=== TEXT ===
# USCG Cutter Taney by Revell



## Modlerbob (Feb 10, 2011)

This isn't an aircraft but it is military.
I first built this model in the 1960s and most likely blew it up in a nearby canal after a while. Well I have now built it again, complete with it's molded on railings, and coiled ropes. This kit has aged well and did not have all of the usual ejector pin bumps ( It does have some) and heavy flash that some of the other older Revell ship models. My intention was not to remove all the railings and details and then spend more on PE than I did on the model itself but rather build it as I did long ago except that I hope I did a better job this time around. I still have the rigging to add and some weathering but that will be it.


----------



## djnick66 (May 2, 2008)

Nice build. The Taney is one of the better old Revell box scale ships. It looks nice in white !


----------



## walsing (Aug 22, 2010)

Nice!


----------



## Modlerbob (Feb 10, 2011)

=== EXERCISE INSTRUCTIONS ===
Continue the forum thread about building Revell's USCG Cutter Taney model, picking up right after its final line.

=== DATA BLOCK ===
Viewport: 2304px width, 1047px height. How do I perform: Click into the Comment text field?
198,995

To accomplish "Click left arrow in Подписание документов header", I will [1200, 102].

=== EXPECTED OUTPUT ===
OK, I have now weathered the model and I have mixed feelings about the results. The model if built straight from the box represents the ship as it appeared in the late 1940's or early 1950's after the extra 5" turrets were removed but before the modernization we see on the ship in Baltimore harbor. That also means it was still on active duty and might weather up if on a deployment. Coast Guard Cutters that spend most of their time tied up at a pier and only venture out to sea occasionally, from what I have observed, stay very clean and rust free.
So I have assumed that the Taney during the 1950's would have deployed on extended cruises and probably rusted up to a fair degree. But I think maybe I over did it.


----------



## djnick66 (May 2, 2008)

I think she looks pretty nice. The weathering helps break up the stark white (not that a clean ship is bad either).


----------



## surfsup (Apr 19, 2009)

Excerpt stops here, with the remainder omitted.